## Record set

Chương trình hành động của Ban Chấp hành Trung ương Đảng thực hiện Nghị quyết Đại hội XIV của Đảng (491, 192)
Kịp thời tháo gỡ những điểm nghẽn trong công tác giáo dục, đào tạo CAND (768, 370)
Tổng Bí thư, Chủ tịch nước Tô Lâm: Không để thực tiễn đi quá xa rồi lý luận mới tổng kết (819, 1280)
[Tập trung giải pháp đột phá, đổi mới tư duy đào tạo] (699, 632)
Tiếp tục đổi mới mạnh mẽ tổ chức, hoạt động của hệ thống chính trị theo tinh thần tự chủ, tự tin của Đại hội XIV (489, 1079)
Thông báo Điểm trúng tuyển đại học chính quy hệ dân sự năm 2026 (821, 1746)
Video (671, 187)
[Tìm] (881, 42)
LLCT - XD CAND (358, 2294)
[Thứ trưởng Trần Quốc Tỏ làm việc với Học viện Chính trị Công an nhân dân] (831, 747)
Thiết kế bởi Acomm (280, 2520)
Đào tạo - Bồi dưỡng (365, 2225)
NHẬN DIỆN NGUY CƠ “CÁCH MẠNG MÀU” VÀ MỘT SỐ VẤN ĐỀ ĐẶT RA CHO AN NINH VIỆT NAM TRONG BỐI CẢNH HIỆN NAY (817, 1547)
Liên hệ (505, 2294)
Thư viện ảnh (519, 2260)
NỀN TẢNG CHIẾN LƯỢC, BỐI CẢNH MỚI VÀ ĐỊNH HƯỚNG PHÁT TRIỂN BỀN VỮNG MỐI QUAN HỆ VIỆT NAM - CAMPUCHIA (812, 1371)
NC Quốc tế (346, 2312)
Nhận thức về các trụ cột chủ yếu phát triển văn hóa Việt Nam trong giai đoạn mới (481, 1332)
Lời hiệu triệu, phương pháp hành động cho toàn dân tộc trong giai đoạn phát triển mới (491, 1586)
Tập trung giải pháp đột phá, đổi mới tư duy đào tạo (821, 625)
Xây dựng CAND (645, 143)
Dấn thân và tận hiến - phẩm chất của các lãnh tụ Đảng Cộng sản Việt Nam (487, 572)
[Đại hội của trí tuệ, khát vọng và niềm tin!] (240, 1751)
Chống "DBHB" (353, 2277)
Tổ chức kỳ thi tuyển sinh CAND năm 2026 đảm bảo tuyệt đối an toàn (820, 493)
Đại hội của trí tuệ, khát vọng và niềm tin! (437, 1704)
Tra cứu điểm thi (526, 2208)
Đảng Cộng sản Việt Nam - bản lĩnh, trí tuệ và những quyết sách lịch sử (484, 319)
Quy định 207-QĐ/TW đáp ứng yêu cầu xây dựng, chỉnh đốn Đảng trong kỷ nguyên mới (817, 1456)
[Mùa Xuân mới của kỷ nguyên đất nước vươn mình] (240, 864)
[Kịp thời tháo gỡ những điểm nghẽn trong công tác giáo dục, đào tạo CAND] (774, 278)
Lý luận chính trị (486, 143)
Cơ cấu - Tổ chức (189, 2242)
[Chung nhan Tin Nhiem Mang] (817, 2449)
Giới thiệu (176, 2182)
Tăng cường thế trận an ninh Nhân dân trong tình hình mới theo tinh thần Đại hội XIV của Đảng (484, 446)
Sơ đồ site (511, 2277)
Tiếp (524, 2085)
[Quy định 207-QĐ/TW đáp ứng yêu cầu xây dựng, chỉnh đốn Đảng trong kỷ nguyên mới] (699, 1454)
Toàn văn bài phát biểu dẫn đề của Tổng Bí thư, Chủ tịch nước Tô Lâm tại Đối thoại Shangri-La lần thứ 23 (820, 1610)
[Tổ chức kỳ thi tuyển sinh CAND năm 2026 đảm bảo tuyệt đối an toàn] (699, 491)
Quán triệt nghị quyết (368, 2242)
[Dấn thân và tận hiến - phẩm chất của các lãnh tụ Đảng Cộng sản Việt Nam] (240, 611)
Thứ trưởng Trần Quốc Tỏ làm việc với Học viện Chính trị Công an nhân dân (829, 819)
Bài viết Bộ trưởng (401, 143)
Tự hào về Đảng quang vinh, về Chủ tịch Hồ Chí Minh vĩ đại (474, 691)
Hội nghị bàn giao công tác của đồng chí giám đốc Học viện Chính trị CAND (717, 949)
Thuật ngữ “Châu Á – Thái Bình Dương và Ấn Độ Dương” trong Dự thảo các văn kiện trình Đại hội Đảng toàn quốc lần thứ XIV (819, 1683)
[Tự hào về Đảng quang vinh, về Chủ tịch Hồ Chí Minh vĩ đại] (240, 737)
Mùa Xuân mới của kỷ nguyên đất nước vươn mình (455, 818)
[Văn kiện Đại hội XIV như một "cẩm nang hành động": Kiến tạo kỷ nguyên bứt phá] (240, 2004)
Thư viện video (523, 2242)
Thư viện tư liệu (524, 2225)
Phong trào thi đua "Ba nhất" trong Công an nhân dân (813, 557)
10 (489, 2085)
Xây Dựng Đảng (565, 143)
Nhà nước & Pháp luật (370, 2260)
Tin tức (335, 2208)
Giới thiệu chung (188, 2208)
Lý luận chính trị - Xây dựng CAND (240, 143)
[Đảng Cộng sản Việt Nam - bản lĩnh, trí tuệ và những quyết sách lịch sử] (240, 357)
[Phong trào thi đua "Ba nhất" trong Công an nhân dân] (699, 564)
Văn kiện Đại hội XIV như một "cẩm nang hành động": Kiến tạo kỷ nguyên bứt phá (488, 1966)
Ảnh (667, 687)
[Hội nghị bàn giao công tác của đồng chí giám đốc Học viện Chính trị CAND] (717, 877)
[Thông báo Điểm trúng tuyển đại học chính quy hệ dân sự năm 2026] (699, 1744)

---

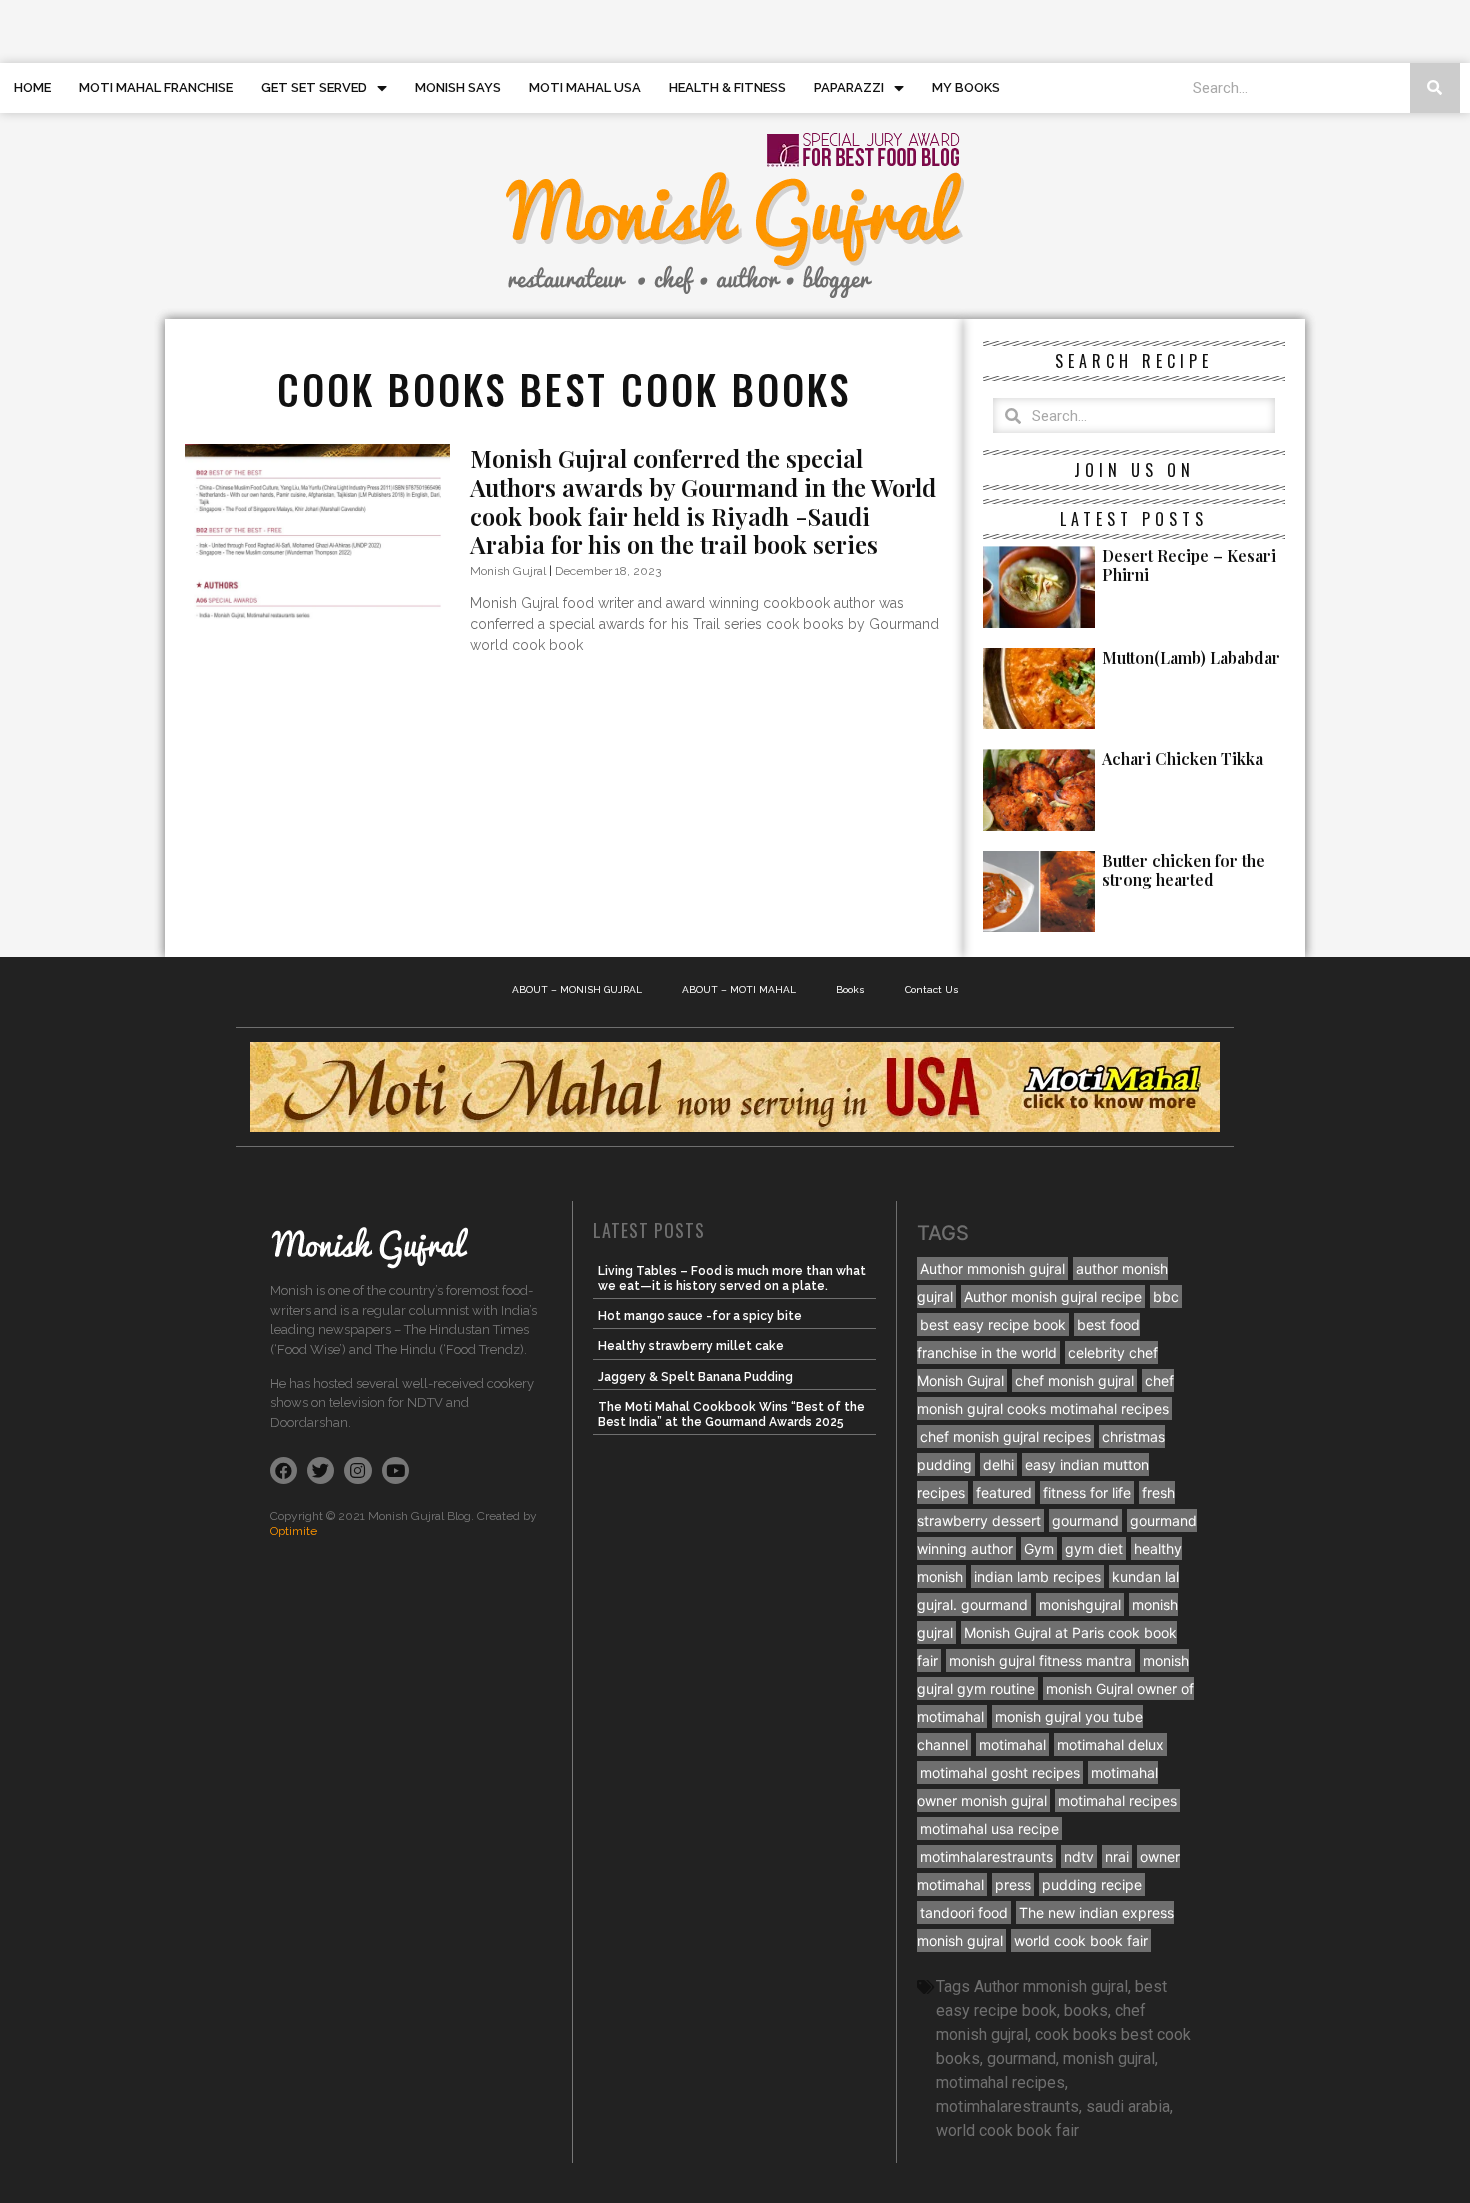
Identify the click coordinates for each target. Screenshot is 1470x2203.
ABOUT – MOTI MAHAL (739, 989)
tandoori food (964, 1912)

## What this task involves
Write down again, exactly as given, only the lines above that fall from the line with "[Đảng Cộng sản" to the line with "[Thông báo Điểm", inclusive.

## Exercise output
[Đảng Cộng sản Việt Nam - bản lĩnh, trí tuệ và những quyết sách lịch sử] (240, 357)
[Phong trào thi đua "Ba nhất" trong Công an nhân dân] (699, 564)
Văn kiện Đại hội XIV như một "cẩm nang hành động": Kiến tạo kỷ nguyên bứt phá (488, 1966)
Ảnh (667, 687)
[Hội nghị bàn giao công tác của đồng chí giám đốc Học viện Chính trị CAND] (717, 877)
[Thông báo Điểm trúng tuyển đại học chính quy hệ dân sự năm 2026] (699, 1744)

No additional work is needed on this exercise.